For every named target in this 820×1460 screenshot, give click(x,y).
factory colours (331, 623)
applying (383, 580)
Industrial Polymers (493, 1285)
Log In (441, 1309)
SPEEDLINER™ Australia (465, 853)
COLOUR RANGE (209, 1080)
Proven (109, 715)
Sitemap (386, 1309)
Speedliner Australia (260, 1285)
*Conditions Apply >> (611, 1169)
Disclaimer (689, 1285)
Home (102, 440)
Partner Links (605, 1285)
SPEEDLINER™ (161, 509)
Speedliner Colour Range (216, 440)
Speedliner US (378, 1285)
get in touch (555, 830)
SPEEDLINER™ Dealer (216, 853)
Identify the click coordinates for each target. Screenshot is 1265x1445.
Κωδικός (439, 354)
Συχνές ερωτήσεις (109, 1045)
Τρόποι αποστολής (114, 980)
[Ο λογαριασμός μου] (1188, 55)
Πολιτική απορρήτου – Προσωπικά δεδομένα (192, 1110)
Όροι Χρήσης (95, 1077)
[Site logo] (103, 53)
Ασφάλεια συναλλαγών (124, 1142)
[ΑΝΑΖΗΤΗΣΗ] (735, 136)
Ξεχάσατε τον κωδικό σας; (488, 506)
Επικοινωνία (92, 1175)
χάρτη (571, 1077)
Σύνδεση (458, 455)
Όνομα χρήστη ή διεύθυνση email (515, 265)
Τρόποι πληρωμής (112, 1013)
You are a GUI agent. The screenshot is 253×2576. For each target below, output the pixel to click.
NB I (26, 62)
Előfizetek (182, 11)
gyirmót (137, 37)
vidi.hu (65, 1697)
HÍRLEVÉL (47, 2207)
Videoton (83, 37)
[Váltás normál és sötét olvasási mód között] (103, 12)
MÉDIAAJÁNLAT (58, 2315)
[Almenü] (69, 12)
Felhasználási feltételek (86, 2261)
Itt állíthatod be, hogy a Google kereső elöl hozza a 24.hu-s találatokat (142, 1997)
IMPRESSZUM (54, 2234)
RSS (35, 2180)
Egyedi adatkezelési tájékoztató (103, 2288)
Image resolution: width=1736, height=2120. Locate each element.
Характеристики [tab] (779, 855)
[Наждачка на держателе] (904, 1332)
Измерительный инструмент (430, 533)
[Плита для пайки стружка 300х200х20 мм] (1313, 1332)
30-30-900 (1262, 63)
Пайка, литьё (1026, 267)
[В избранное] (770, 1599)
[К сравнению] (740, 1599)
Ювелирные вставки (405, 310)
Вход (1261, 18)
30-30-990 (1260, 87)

■ ■ ■ ■ ■

_Problem to solve_: Write the data out again. Match it word for word.

_Solution for this task_:
For every named target in this 820×1460 screenshot, give click(x,y).
factory colours (331, 623)
applying (383, 580)
Industrial Polymers (493, 1285)
Log In (441, 1309)
SPEEDLINER™ Australia (465, 853)
COLOUR RANGE (209, 1080)
Proven (109, 715)
Sitemap (386, 1309)
Speedliner Australia (260, 1285)
*Conditions Apply >> (611, 1169)
Disclaimer (689, 1285)
Home (102, 440)
Partner Links (605, 1285)
SPEEDLINER™ (161, 509)
Speedliner Colour Range (216, 440)
Speedliner US (378, 1285)
get in touch (555, 830)
SPEEDLINER™ Dealer (216, 853)
Identify the click coordinates for each target. Screenshot is 1265x1445.
Κωδικός (439, 354)
Συχνές ερωτήσεις (109, 1045)
Τρόποι αποστολής (114, 980)
[Ο λογαριασμός μου] (1188, 55)
Πολιτική απορρήτου – Προσωπικά δεδομένα (192, 1110)
Όροι Χρήσης (95, 1077)
[Site logo] (103, 53)
Ασφάλεια συναλλαγών (124, 1142)
[ΑΝΑΖΗΤΗΣΗ] (735, 136)
Ξεχάσατε τον κωδικό σας; (488, 506)
Επικοινωνία (92, 1175)
χάρτη (571, 1077)
Σύνδεση (458, 455)
Όνομα χρήστη ή διεύθυνση email (515, 265)
Τρόποι πληρωμής (112, 1013)
You are a GUI agent. The screenshot is 253×2576. For each target below, output the pixel to click.
NB I (26, 62)
Előfizetek (182, 11)
gyirmót (137, 37)
vidi.hu (65, 1697)
HÍRLEVÉL (47, 2207)
Videoton (83, 37)
[Váltás normál és sötét olvasási mód között] (103, 12)
MÉDIAAJÁNLAT (58, 2315)
[Almenü] (69, 12)
Felhasználási feltételek (86, 2261)
Itt állíthatod be, hogy a Google kereső elöl hozza a 24.hu-s találatokat (142, 1997)
IMPRESSZUM (54, 2234)
RSS (35, 2180)
Egyedi adatkezelési tájékoztató (103, 2288)
Image resolution: width=1736, height=2120. Locate each element.
Характеристики [tab] (779, 855)
[Наждачка на держателе] (904, 1332)
Измерительный инструмент (430, 533)
[Плита для пайки стружка 300х200х20 мм] (1313, 1332)
30-30-900 (1262, 63)
Пайка, литьё (1026, 267)
[В избранное] (770, 1599)
[К сравнению] (740, 1599)
Ювелирные вставки (405, 310)
Вход (1261, 18)
30-30-990 (1260, 87)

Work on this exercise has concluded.